_Problem to solve:_ Restate the data exactly, with nothing altered.

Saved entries
+---+
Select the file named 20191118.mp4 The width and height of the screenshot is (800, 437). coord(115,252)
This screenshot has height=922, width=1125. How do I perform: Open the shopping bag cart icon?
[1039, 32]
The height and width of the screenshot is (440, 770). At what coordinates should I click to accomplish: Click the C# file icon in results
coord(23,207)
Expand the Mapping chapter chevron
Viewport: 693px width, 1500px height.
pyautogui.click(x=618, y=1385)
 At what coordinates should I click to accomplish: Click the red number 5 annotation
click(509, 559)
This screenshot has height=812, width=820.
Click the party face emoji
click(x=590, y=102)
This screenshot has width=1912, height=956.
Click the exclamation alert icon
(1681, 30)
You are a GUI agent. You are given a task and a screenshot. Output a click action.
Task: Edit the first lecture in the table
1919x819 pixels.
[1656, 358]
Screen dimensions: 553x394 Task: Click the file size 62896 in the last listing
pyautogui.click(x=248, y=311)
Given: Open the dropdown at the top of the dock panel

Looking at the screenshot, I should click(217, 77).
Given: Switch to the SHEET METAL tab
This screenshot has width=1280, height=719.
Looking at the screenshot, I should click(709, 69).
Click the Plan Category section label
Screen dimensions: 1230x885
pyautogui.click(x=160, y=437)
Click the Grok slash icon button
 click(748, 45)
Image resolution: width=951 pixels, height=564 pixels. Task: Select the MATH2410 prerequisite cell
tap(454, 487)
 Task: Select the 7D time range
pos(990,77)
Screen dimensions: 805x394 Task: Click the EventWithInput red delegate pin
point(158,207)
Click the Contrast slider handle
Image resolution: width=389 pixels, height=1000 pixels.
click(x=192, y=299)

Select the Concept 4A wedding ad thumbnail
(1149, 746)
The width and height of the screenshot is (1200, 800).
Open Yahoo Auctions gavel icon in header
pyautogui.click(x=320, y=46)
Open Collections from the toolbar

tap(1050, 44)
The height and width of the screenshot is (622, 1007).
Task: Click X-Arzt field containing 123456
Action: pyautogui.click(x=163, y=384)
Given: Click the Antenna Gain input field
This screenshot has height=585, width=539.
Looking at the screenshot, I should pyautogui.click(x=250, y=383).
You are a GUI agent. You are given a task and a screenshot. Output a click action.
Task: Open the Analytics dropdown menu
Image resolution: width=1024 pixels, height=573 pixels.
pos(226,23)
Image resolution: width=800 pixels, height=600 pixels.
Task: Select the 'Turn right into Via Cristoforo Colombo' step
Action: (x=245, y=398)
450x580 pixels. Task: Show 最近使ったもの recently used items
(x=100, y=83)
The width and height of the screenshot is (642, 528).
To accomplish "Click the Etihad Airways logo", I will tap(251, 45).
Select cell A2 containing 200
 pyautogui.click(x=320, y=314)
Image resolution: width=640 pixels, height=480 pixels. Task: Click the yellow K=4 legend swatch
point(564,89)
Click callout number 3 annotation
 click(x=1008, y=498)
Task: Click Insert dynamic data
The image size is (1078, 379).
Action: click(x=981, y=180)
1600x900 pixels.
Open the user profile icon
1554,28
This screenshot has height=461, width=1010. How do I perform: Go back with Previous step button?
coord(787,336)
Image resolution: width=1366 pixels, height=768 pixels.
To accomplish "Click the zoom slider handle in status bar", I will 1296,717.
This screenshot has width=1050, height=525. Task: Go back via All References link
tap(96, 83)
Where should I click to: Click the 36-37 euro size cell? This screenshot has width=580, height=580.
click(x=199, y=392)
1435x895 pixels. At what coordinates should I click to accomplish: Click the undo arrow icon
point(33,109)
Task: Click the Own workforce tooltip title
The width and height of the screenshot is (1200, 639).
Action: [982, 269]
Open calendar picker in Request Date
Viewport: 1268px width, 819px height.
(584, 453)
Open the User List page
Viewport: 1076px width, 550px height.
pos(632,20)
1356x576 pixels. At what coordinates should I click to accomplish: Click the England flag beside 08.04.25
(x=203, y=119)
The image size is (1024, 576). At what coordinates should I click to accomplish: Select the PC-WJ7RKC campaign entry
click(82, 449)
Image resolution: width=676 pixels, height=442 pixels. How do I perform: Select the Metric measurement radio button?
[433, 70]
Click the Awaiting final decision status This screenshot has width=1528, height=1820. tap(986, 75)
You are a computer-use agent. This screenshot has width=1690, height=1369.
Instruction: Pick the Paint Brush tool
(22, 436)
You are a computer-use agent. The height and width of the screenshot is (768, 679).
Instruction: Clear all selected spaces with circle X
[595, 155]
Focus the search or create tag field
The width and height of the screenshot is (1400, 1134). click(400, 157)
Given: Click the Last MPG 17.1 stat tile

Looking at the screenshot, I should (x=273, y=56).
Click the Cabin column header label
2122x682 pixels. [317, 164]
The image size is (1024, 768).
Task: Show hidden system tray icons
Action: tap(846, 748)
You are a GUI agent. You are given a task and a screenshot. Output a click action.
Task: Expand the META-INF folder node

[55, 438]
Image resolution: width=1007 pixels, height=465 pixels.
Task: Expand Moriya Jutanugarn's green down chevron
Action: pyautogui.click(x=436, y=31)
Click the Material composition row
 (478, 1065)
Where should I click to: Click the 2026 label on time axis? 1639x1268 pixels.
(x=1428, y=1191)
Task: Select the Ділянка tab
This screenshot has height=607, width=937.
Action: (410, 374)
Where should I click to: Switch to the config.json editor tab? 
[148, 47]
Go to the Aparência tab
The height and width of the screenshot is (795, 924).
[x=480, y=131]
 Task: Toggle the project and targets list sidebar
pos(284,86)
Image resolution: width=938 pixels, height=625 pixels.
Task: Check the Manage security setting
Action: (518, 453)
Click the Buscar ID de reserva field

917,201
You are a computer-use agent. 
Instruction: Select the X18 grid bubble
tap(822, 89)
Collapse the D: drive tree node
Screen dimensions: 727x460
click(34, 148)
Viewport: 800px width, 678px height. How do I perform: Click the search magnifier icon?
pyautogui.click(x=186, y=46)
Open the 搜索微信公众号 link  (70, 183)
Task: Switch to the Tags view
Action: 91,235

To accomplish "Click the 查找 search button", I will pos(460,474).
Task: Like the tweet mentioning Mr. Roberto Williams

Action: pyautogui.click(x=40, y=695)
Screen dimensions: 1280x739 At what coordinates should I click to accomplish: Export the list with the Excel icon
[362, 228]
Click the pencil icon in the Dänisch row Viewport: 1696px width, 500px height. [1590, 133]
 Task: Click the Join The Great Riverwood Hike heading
+---+
_Reply to the task:_
Select the file named 20191118.mp4 The width and height of the screenshot is (800, 437). coord(115,252)
This screenshot has height=922, width=1125. How do I perform: Open the shopping bag cart icon?
[1039, 32]
The height and width of the screenshot is (440, 770). At what coordinates should I click to accomplish: Click the C# file icon in results
coord(23,207)
Expand the Mapping chapter chevron
Viewport: 693px width, 1500px height.
pyautogui.click(x=618, y=1385)
 At what coordinates should I click to accomplish: Click the red number 5 annotation
click(509, 559)
This screenshot has height=812, width=820.
Click the party face emoji
click(x=590, y=102)
This screenshot has width=1912, height=956.
Click the exclamation alert icon
(1681, 30)
You are a GUI agent. You are given a task and a screenshot. Output a click action.
Task: Edit the first lecture in the table
1919x819 pixels.
[1656, 358]
Screen dimensions: 553x394 Task: Click the file size 62896 in the last listing
pyautogui.click(x=248, y=311)
Given: Open the dropdown at the top of the dock panel

Looking at the screenshot, I should click(217, 77).
Given: Switch to the SHEET METAL tab
This screenshot has width=1280, height=719.
Looking at the screenshot, I should click(709, 69).
Click the Plan Category section label
Screen dimensions: 1230x885
pyautogui.click(x=160, y=437)
Click the Grok slash icon button
 click(748, 45)
Image resolution: width=951 pixels, height=564 pixels. Task: Select the MATH2410 prerequisite cell
tap(454, 487)
 Task: Select the 7D time range
pos(990,77)
Screen dimensions: 805x394 Task: Click the EventWithInput red delegate pin
point(158,207)
Click the Contrast slider handle
Image resolution: width=389 pixels, height=1000 pixels.
click(x=192, y=299)

Select the Concept 4A wedding ad thumbnail
(1149, 746)
The width and height of the screenshot is (1200, 800).
Open Yahoo Auctions gavel icon in header
pyautogui.click(x=320, y=46)
Open Collections from the toolbar

tap(1050, 44)
The height and width of the screenshot is (622, 1007).
Task: Click X-Arzt field containing 123456
Action: pyautogui.click(x=163, y=384)
Given: Click the Antenna Gain input field
This screenshot has height=585, width=539.
Looking at the screenshot, I should pyautogui.click(x=250, y=383).
You are a GUI agent. You are given a task and a screenshot. Output a click action.
Task: Open the Analytics dropdown menu
Image resolution: width=1024 pixels, height=573 pixels.
pos(226,23)
Image resolution: width=800 pixels, height=600 pixels.
Task: Select the 'Turn right into Via Cristoforo Colombo' step
Action: (x=245, y=398)
450x580 pixels. Task: Show 最近使ったもの recently used items
(x=100, y=83)
The width and height of the screenshot is (642, 528).
To accomplish "Click the Etihad Airways logo", I will tap(251, 45).
Select cell A2 containing 200
 pyautogui.click(x=320, y=314)
Image resolution: width=640 pixels, height=480 pixels. Task: Click the yellow K=4 legend swatch
point(564,89)
Click callout number 3 annotation
 click(x=1008, y=498)
Task: Click Insert dynamic data
The image size is (1078, 379).
Action: click(x=981, y=180)
1600x900 pixels.
Open the user profile icon
1554,28
This screenshot has height=461, width=1010. How do I perform: Go back with Previous step button?
coord(787,336)
Image resolution: width=1366 pixels, height=768 pixels.
To accomplish "Click the zoom slider handle in status bar", I will 1296,717.
This screenshot has width=1050, height=525. Task: Go back via All References link
tap(96, 83)
Where should I click to: Click the 36-37 euro size cell? This screenshot has width=580, height=580.
click(x=199, y=392)
1435x895 pixels. At what coordinates should I click to accomplish: Click the undo arrow icon
point(33,109)
Task: Click the Own workforce tooltip title
The width and height of the screenshot is (1200, 639).
Action: [982, 269]
Open calendar picker in Request Date
Viewport: 1268px width, 819px height.
(584, 453)
Open the User List page
Viewport: 1076px width, 550px height.
pos(632,20)
1356x576 pixels. At what coordinates should I click to accomplish: Click the England flag beside 08.04.25
(x=203, y=119)
The image size is (1024, 576). At what coordinates should I click to accomplish: Select the PC-WJ7RKC campaign entry
click(82, 449)
Image resolution: width=676 pixels, height=442 pixels. How do I perform: Select the Metric measurement radio button?
[433, 70]
Click the Awaiting final decision status This screenshot has width=1528, height=1820. tap(986, 75)
You are a computer-use agent. This screenshot has width=1690, height=1369.
Instruction: Pick the Paint Brush tool
(22, 436)
You are a computer-use agent. The height and width of the screenshot is (768, 679).
Instruction: Clear all selected spaces with circle X
[595, 155]
Focus the search or create tag field
The width and height of the screenshot is (1400, 1134). click(400, 157)
Given: Click the Last MPG 17.1 stat tile

Looking at the screenshot, I should (x=273, y=56).
Click the Cabin column header label
2122x682 pixels. [317, 164]
The image size is (1024, 768).
Task: Show hidden system tray icons
Action: tap(846, 748)
You are a GUI agent. You are given a task and a screenshot. Output a click action.
Task: Expand the META-INF folder node

[55, 438]
Image resolution: width=1007 pixels, height=465 pixels.
Task: Expand Moriya Jutanugarn's green down chevron
Action: pyautogui.click(x=436, y=31)
Click the Material composition row
 (478, 1065)
Where should I click to: Click the 2026 label on time axis? 1639x1268 pixels.
(x=1428, y=1191)
Task: Select the Ділянка tab
This screenshot has height=607, width=937.
Action: (410, 374)
Where should I click to: Switch to the config.json editor tab? 
[148, 47]
Go to the Aparência tab
The height and width of the screenshot is (795, 924).
[x=480, y=131]
 Task: Toggle the project and targets list sidebar
pos(284,86)
Image resolution: width=938 pixels, height=625 pixels.
Task: Check the Manage security setting
Action: (518, 453)
Click the Buscar ID de reserva field

917,201
You are a computer-use agent. 
Instruction: Select the X18 grid bubble
tap(822, 89)
Collapse the D: drive tree node
Screen dimensions: 727x460
click(34, 148)
Viewport: 800px width, 678px height. How do I perform: Click the search magnifier icon?
pyautogui.click(x=186, y=46)
Open the 搜索微信公众号 link  (70, 183)
Task: Switch to the Tags view
Action: 91,235

To accomplish "Click the 查找 search button", I will pos(460,474).
Task: Like the tweet mentioning Mr. Roberto Williams

Action: pyautogui.click(x=40, y=695)
Screen dimensions: 1280x739 At what coordinates should I click to accomplish: Export the list with the Excel icon
[362, 228]
Click the pencil icon in the Dänisch row Viewport: 1696px width, 500px height. [1590, 133]
 Task: Click the Join The Great Riverwood Hike heading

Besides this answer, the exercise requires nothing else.